Embraer Executive Jets Flies First Made-in-USA Phenom 300


http://www.youtube.com/watch?v=K1vaN9Uixys&feature=youtu.be


Melbourne, FL, December 5, 2012 – Embraer Executive Jets’ first made-in-the-USA Phenom 300 was rolled out and made its first flight today. The aircraft joined the production line in September and today’s flight marks the anniversary of the maiden flight of the first Phenom 100 to be produced in the U.S.  

Delivery of the light Phenom 300 is scheduled to go to the Embraer Executive Jets’ Melbourne-based flight department which will use it as a flight demonstrator aircraft. 

“This is a major milestone for our facility,” said Phil Krull, Managing Director of Embraer’s 23-month-old U.S.-based production facility. “The reduction in production time to half of what it took for the first Phenom 100 means the processes we put in place for production have now matured.
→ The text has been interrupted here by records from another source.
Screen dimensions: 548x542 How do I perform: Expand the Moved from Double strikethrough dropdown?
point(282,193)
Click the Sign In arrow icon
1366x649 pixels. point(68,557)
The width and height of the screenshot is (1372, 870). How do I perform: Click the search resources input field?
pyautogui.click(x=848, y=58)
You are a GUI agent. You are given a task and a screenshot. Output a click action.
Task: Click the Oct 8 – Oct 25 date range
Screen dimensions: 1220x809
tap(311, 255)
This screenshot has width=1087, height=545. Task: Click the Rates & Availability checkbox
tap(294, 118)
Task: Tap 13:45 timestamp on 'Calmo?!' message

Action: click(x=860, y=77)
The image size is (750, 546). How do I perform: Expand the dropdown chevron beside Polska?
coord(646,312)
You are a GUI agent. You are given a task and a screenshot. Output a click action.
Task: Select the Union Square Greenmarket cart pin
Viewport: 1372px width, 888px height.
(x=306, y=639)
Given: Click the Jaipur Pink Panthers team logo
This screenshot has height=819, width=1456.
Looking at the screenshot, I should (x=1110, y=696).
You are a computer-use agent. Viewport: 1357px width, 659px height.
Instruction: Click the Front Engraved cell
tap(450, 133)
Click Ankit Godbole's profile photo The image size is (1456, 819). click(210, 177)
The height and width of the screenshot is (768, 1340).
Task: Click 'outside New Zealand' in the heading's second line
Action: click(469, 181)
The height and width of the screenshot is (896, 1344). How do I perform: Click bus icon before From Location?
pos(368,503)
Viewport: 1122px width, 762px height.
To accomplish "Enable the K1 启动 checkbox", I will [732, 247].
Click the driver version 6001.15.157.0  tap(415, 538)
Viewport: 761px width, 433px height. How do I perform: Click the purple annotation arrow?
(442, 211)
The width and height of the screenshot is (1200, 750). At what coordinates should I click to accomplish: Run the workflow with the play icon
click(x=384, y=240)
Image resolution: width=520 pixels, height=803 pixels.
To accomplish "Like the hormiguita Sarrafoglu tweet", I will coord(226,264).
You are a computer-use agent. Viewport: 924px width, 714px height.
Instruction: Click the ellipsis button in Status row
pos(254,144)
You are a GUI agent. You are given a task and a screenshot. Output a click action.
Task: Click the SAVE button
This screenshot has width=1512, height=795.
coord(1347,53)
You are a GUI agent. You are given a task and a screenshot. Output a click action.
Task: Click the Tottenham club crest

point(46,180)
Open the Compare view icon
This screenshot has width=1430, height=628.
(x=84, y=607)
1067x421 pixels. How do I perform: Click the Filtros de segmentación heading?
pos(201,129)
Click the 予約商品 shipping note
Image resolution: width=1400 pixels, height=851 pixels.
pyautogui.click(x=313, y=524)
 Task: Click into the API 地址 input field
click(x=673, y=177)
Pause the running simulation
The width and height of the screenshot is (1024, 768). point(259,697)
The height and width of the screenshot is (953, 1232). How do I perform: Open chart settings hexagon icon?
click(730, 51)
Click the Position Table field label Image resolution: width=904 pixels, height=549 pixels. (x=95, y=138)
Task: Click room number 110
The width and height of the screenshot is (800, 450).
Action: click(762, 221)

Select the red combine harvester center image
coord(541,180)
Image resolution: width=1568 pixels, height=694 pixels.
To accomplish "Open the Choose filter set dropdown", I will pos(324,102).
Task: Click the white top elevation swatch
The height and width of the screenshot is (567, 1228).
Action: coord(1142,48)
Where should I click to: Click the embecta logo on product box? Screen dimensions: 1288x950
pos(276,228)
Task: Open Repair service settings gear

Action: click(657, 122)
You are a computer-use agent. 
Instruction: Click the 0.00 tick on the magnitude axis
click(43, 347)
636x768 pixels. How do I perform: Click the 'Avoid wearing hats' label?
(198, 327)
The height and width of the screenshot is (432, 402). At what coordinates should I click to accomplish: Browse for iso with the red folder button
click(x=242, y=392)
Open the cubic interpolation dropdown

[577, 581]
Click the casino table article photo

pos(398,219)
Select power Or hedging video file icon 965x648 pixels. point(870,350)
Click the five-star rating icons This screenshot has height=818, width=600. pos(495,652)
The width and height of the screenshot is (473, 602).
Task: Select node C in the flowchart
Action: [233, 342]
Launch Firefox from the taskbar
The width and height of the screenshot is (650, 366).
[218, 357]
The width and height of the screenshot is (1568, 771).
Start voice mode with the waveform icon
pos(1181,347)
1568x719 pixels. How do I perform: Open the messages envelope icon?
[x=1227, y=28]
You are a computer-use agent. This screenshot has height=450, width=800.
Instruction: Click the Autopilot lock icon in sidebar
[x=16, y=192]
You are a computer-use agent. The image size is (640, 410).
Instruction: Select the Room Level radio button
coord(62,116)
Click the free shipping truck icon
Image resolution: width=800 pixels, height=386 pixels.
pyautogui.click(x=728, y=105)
We are now on schedule to produce eight per month in the coming months as and when we require full production capacity.” 
Embraer opened the Melbourne production facility in February 2011 and the nearby 58,000-square-foot Global Customer Center on December 5, 2011. In November, it broke ground, inaugurating the construction of its newest venture in its aeronautical campus, the $26 million, 67,000-square-foot Embraer Engineering and Technology Center USA, expected to be completed in mid-2014. 

“The roll out of the first Made-in-the-USA Phenom 300 is another historic marker for our company,” said Ernest Edwards, President, Embraer Executive Jets. “The $50-million development of our current Melbourne facilities, coupled with equally significant investments in manufacturing elsewhere, brings to fruition our goal of becoming a major, global aviation company. The investment we have made here in the last few years, at a time when most of the industry was retrenching, reflects the Company’s commitment to bringing aircraft that are a breed apart in the business aviation industry.”